#### SOURCE EXTRACT:

In addition to the use of AV accident data, some studies have been conducted using traffic simulations. To assess real-time collision risk in a mixed traffic environment, Lu et al. proposed the kernel logistic regression (KLR) model to evaluate the crash risk in real-time [20]. Guériau and Dusparic conducted a comprehensive study using SUMO to assess the impact of CAVs on the efficiency and safety of three types of networks (urban, national, motorway), and the results revealed that conflicts improved with increasing CAV penetration rates [21]. The same conclusion was reached in another study. Arvin et al. employed SUMO to evaluate the safety of CAVs in mixed traffic at intersections. The results indicated that increasing the market penetration rate of CAVs reduced the number of conflicts, and optimal road safety could be achieved when the market penetration was 40%. In addition, VISSIM software was used to simulate the traffic operation of CAVs [22]. Papadoulis et al. developed a decision-making algorithm in VISSIM software and used a surrogate safety assessment model (SSAM) to analyze safety. The study revealed that traffic conflicts decreased as the penetration rate of CAVs increased, which was consistent with the conclusions of other studies [23].
Previous studies have generally focused on various contributing factors affecting the collision types and severity levels of AV-involved crashes based on real accident data and simulation data. The subjective risk perceptions of various traffic participants in mixed traffic environments and the potential risk impact of traffic operation have been largely overlooked. Moreover, the accident data used for the analysis were all from accident reports in California, ignoring discrepancies between different countries. To address the above limitations, this study investigates safety risks in mixed traffic environments from multiple dimensions. More specifically, this study employed the AV crash report in California due to the open database and available and enlarged variables related to roadway features by Google Street View. Moreover, this study investigated abnormal driving behavior data of AVs instead of accident data in China to explore the differences in accident risk between China and the United States. In addition to objective data, this study also analyzes the subjective risk perceptions of road users when they interact with AVs. The results of this study have the potential to provide comprehensive insight for improving mixed road traffic safety and promoting the development of AV industries.
3 Data preparation
3.1 Crash reports involving AVs
With the implementation of California Senate Bill 1298, the Department of Motor Vehicles (DMV) required that crash reports involving AVs be submitted within 10 business days of the crash occurrence [15]. The database is open to the public and available; hence, this study used a total of 290 AV-involved crashes between January 2019 and August 2022.

#### DATASET CONTENT:
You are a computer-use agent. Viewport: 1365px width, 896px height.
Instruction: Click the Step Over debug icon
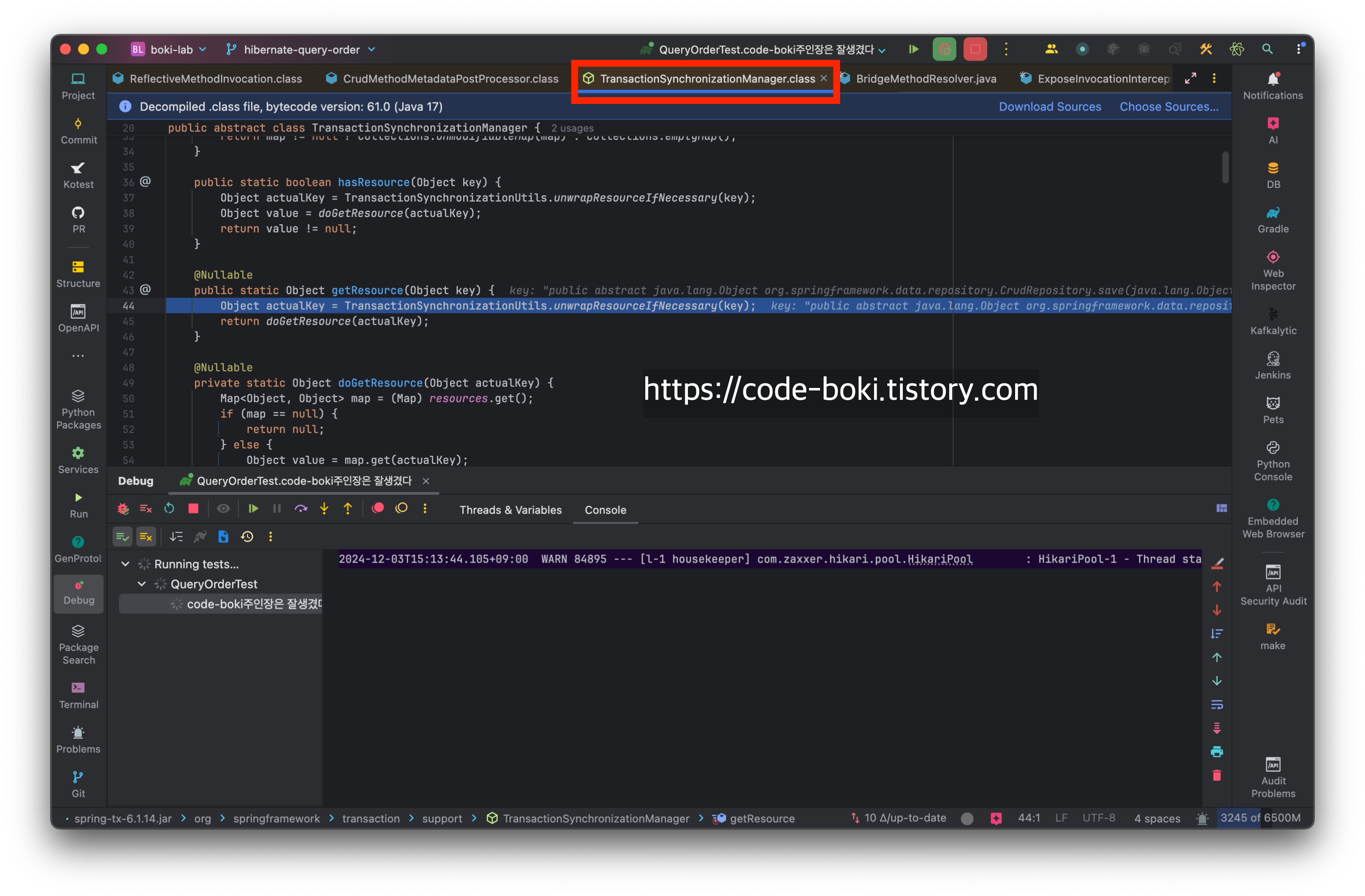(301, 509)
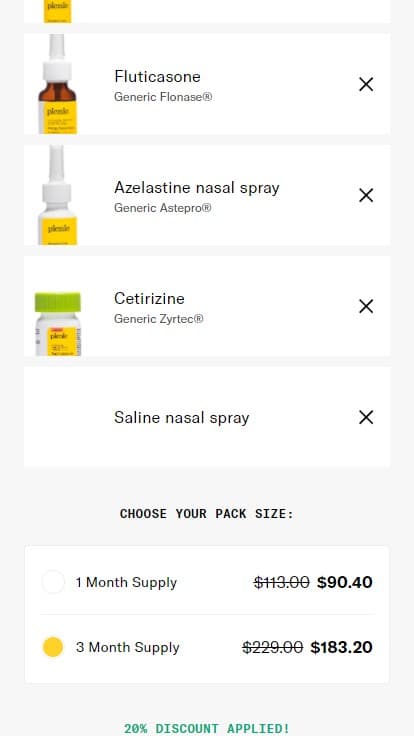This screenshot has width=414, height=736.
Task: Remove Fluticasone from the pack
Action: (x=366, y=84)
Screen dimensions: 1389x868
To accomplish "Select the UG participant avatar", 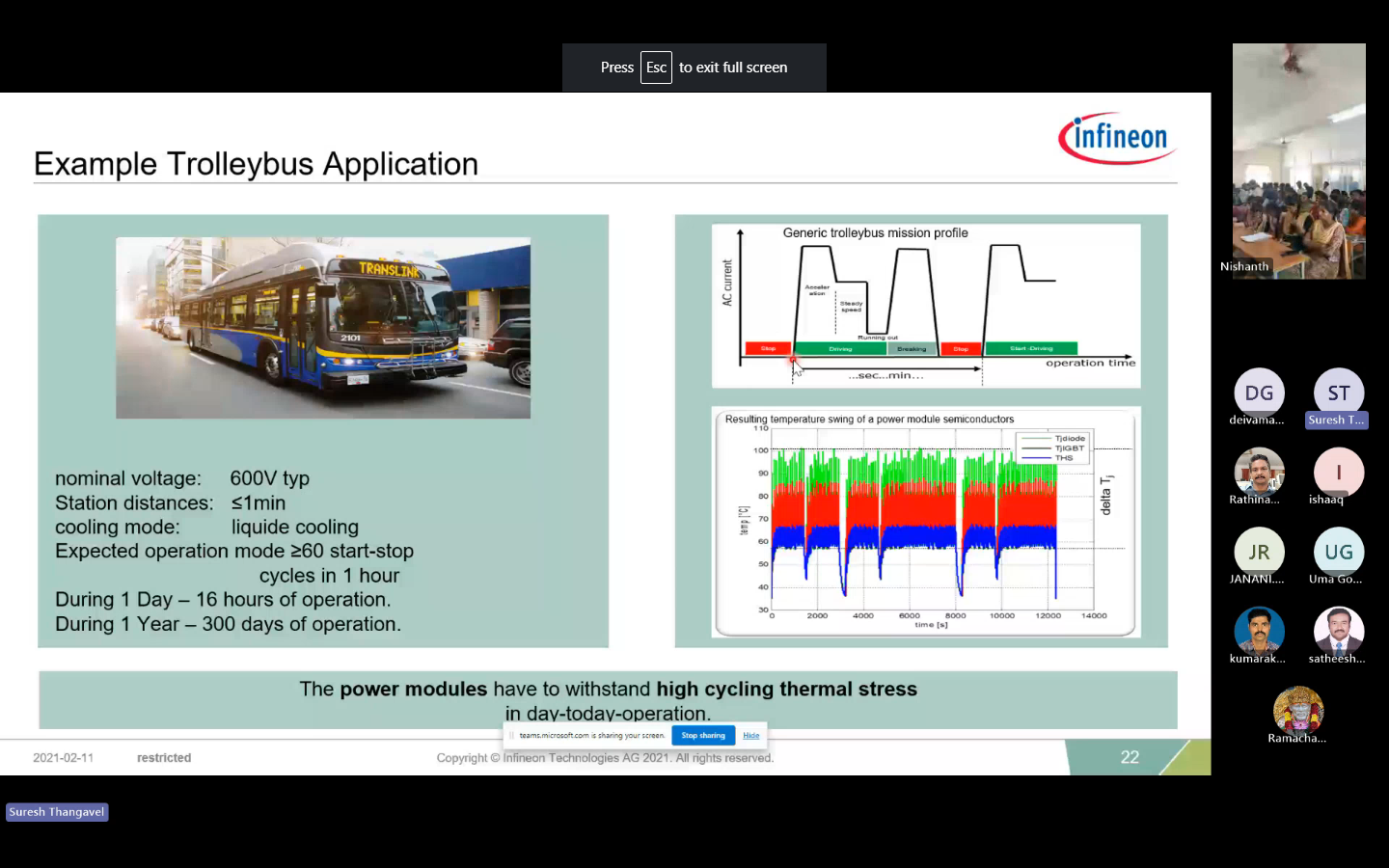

#### EXERCISE SET:
• A. In the AV safety excerpt, at what CAV market penetration rate did Arvin et al. find that optimal road safety could be achieved?
• B. Do these statements agree with the AV safety excerpt? Answer yes or no for each, quoting the deciding words. (i) Lu et al. used SUMO to evaluate crash risk in real time. (ii) The study drew on 290 AV-involved crashes from January 2019 through August 2022. (iii) California required crash reports involving AVs within 30 business days of the crash.
• C. Copy the part of the AV safety excerpt that opens with the words containing "3 Data preparation" and closes with "and August 2022.".

#### SOLUTION SET:
• A. 40%

• B.
(i) No: "Lu et al. proposed the kernel logistic regression (KLR) model to evaluate the crash risk in real-time"
(ii) Yes: "this study used a total of 290 AV-involved crashes between January 2019 and August 2022"
(iii) No: "required that crash reports involving AVs be submitted within 10 business days of the crash occurrence"

• C.
3 Data preparation
3.1 Crash reports involving AVs
With the implementation of California Senate Bill 1298, the Department of Motor Vehicles (DMV) required that crash reports involving AVs be submitted within 10 business days of the crash occurrence [15]. The database is open to the public and available; hence, this study used a total of 290 AV-involved crashes between January 2019 and August 2022.